Passing the Buck

The press release announcing the new uniforms for the Milwaukee Bucks explains the significance of the shade of blue that wraps around the inside collar of the jersey: “The inside of the collar features a blue stripe, representative of the blue collar work ethic of not only the Bucks, but also of the city and state that the team proudly represents.”

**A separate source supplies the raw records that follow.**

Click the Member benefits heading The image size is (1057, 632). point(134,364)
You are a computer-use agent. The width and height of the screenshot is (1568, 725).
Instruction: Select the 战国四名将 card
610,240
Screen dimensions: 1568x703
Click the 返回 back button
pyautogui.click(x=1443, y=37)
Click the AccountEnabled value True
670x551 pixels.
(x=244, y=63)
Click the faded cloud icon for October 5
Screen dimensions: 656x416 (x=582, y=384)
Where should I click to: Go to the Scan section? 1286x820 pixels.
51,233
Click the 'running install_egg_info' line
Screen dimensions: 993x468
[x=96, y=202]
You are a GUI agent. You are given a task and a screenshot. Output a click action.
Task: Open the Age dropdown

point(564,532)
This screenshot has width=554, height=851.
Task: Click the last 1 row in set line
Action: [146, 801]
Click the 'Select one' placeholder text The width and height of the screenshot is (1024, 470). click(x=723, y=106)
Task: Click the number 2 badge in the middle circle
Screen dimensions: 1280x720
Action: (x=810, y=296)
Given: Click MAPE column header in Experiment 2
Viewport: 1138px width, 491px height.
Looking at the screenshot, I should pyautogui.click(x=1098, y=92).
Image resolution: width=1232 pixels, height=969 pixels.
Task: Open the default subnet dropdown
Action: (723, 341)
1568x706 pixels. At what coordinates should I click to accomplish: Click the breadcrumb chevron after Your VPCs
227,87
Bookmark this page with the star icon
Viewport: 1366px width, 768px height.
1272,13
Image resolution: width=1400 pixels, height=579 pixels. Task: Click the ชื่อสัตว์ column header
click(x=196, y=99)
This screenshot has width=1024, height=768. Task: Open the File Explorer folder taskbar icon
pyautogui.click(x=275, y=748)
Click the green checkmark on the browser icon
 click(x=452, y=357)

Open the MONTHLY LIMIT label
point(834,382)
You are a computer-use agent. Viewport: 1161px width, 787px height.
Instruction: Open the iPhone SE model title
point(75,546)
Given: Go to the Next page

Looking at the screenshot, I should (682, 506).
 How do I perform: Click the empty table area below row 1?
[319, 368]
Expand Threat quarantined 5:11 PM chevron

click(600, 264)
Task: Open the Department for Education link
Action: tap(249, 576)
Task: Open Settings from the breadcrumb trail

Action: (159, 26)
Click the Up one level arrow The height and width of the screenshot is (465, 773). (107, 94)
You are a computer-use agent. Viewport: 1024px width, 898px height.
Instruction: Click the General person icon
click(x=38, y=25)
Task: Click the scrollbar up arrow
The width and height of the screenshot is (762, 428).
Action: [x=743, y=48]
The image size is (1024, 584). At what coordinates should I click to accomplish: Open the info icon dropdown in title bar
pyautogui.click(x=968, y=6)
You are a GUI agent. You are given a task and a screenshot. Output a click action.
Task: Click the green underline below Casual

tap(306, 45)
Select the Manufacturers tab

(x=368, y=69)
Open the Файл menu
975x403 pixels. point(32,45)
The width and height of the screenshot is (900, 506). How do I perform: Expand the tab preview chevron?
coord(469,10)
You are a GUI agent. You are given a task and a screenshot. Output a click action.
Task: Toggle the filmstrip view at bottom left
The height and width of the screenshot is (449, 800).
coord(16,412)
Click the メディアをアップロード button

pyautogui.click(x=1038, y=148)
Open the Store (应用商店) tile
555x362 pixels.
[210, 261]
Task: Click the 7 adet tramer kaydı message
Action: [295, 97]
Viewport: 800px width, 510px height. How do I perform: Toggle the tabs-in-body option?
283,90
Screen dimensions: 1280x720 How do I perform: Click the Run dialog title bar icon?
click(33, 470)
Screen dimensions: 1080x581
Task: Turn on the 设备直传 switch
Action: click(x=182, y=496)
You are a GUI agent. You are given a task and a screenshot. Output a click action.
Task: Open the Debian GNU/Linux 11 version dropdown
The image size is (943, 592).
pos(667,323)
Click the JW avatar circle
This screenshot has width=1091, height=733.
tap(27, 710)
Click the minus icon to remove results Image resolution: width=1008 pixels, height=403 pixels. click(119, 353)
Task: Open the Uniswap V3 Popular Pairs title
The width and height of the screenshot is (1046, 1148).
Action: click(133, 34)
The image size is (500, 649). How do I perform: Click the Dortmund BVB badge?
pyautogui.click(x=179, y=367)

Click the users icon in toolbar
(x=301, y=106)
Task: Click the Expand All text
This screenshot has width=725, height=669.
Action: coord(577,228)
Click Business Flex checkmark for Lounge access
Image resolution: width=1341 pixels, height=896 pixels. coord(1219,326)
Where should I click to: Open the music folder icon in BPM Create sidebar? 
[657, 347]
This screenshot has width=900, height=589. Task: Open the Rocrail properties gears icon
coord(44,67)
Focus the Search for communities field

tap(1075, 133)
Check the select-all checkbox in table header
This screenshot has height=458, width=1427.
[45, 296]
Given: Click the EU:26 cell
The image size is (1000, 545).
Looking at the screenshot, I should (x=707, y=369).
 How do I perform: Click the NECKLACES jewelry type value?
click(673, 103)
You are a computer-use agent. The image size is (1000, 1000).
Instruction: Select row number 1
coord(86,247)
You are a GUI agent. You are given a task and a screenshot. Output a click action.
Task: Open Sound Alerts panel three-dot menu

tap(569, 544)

And indeed, perhaps no state has become more synonymous with the working class (and its struggles) than Wisconsin, which passed one of the nation’s first workers compensation laws in 1932 and was the first state to allow public employees to form unions in 1959. The state’s other two professional franchises further celebrate the working classes and principles of collectivism: the “Brewers” honor the laborers in Milwaukee’s most famous industry, and the Packers are the only community-owned professional sports team in America, a fact that has prompted others to refer to them as a “socialist” organization. The labor history of Wisconsin wasn’t lost on Alice Cooper, who, in Wayne’s Worldeducates Wayne and Garth backstage about the current of collectivism that runs through Wisconsin and its largest city in Wayne’s World: “I think one of the most interesting aspects about Milwaukee is the fact that it’s the only major American city to have ever elected three socialist mayors.”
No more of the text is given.